AZ - The Hopi Junior High School band and the Hopi High School band
performed recently at the Hopi elementary schools. Blair Quamahongnewa,
the new band teacher at Hopi High School, was impressed with the performances.
He said the idea was to recruit sixth and seventh grade students so
when they attend Hopi Junior High they will be interested in band.
"But our kids were also ready to perform and needed a venue," he said.

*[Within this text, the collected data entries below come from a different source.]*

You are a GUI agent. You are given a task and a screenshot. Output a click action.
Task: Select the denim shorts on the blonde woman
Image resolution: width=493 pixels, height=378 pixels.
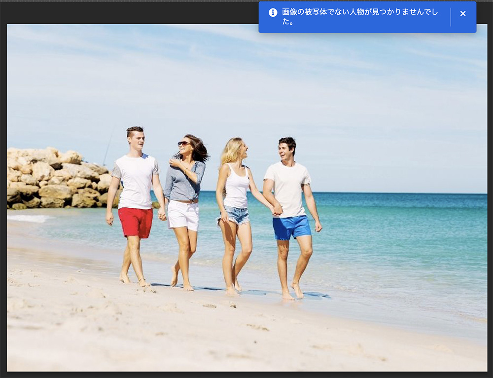click(x=237, y=215)
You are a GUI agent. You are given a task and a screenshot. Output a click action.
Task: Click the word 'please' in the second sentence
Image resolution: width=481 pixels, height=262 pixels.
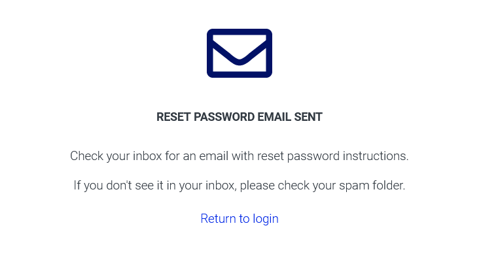pyautogui.click(x=257, y=186)
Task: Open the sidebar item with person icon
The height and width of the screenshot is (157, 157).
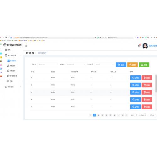Action: [11, 66]
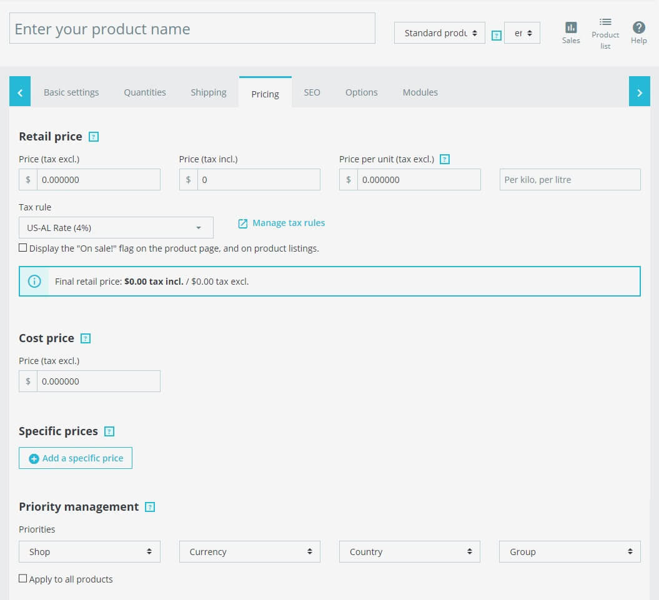The width and height of the screenshot is (659, 600).
Task: Click the info icon on the final retail price banner
Action: (x=34, y=281)
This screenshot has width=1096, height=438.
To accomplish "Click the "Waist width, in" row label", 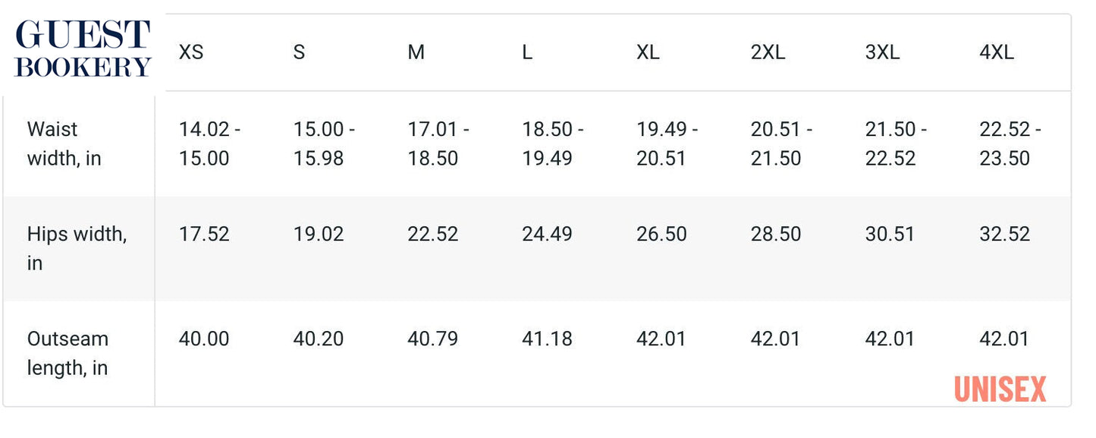I will tap(64, 143).
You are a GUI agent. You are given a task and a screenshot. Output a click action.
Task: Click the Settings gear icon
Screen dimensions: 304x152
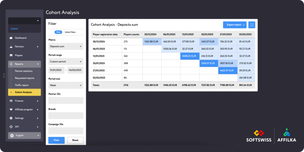click(x=11, y=118)
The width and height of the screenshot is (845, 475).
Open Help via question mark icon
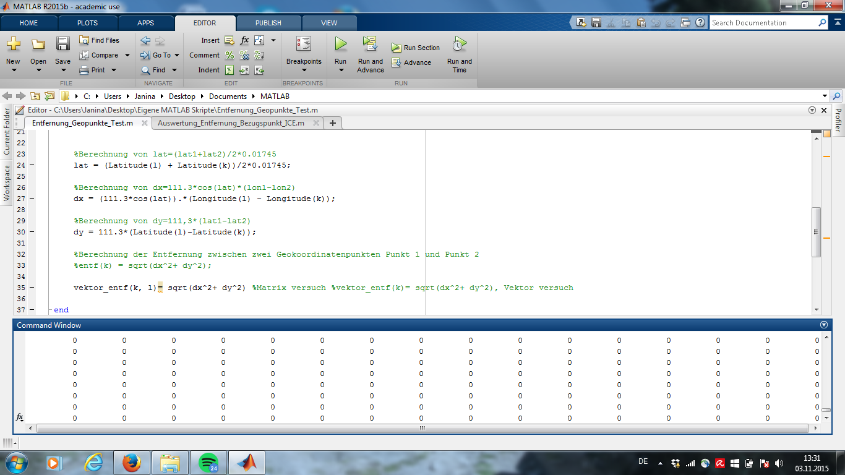click(x=700, y=23)
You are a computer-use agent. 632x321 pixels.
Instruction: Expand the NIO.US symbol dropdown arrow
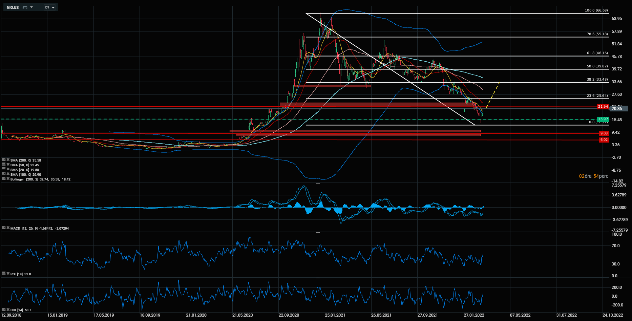31,7
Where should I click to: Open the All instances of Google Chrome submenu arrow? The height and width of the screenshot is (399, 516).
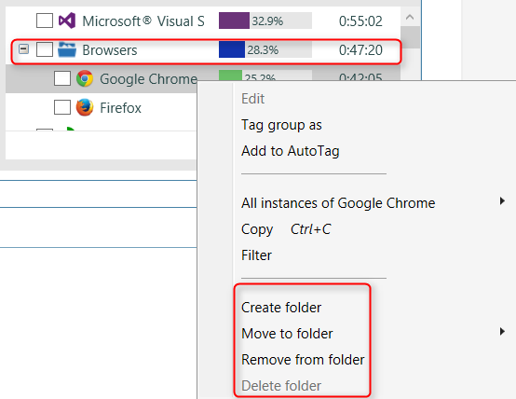pyautogui.click(x=502, y=200)
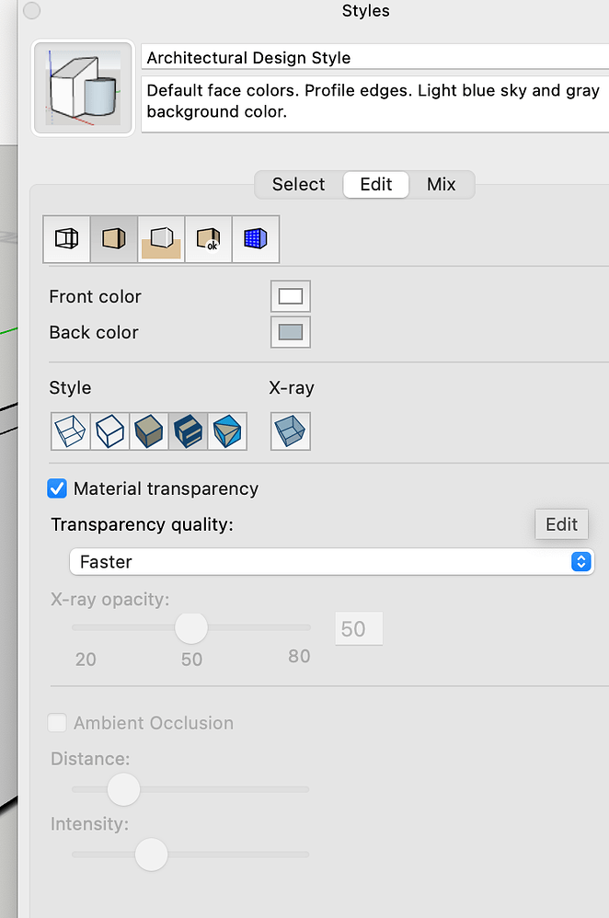Click the Back color swatch
Viewport: 609px width, 918px height.
pyautogui.click(x=291, y=332)
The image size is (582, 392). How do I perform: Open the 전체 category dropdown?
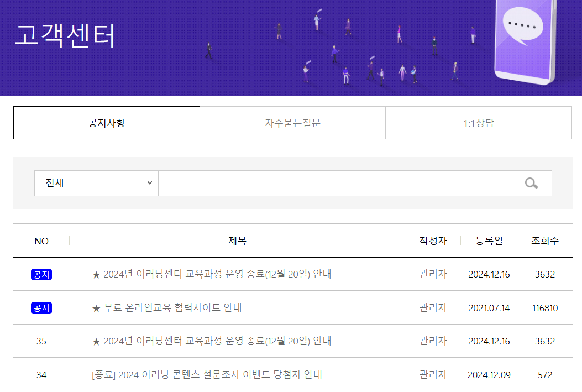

Quamahongnewa credits Hopi High Principal
Dave Herbert and Hopi Junior High Principal Glenn Gilman with setting
up the performances at the feeder schools. The band and guitarists
performed at Second Mesa Day School, Hopi Day School, Hotevilla-Bacavi
Community School and Polacca Day School. Quamahongnewa said the
performers from Hopi Junior High and Hopi High enjoyed performing
for local schools and want to do it again. Likewise, the student
audiences enjoyed the performances as they cheered, laughed and
applauded the young performers.
"Every school showed their appreciation," he explained. "When we
played the Mexican Hatdance, I was surprised because the audience
started joining in by clapping. We started to use that, and it worked
out really well. I had no idea how this was going to work." Quamahongnewa
said the kids loved being on stage and having people respond to
them. "They loved the attention," he said. "This is good for the
audience and kids. It's a good event and we want to do it again.
When I run into kids and parents in the store they say they enjoyed
it and want to know when we're going to go again. This had a huge
impact on the young kids."
Quamahongnewa said this is one way of
building the program up. "We've had some instruments just sitting
there, but now they're starting to be used," he said.
Quamahongnewa said some high school or
junior high school bands perform at festivals, theme parks and tours.
"We want to get to that level, but we're probably three to four
years away," he said.
Quamahongnewa, who started playing guitar
16 years ago when he was 14, said he prefers for the student musicians
to play solos - rather than in a band - because that is the best
way for them to show their ability. Quamahongnewa studied the guitar
at Northern Arizona University where he earned a Bachelor's in Music
Education. Previously, his father was a drummer in a band and he
became fascinated with the guitar.
While attending Brophy Prep, he taught
himself the guitar through magazines, books and videos. "I like
the guitar because it's portable, anyone can play it, and people
like it," he said. Since August, he has been teaching his 33 guitar
students at Hopi High School the blues, jazz, rock, classical and
flamenco music. He added that there are different styles within
each of these types of music. "There's a lot we didn't get to, so
that's what we'll be working on next semester," he said.
Quamahongnewa said the beginning guitar
class will continue to work on fundamentals while the advanced guitar
class will learn music theory as they have to be more proficient
in order to get the most out of their styles. Aside from teaching
music full-time, Quamahongnewa is a working musician as he performs
in two bands. Nations Ensemble plays jazz, rock and blues. The other
members are Loma Ishii from First Mesa, Jeff Moon from Sedona and
Farron Joshyesva from Second Mesa. Nations Ensemble has played in
the Flagstaff area, the Hopi Reservation, California and New Mexico.
Descendant plays heavy metal and rock.
This band formed for the Hopi to Taos run about four months ago.
They perform mostly on the Hopi Reservation, but they have also
performed in Winslow and Tuba City. Joshyesva and Quamahongnewa
are in this band along with Charlie Lewis and Darion Kootswatewa,
both from Second Mesa; and Wallace Youvella Jr., from First Mesa.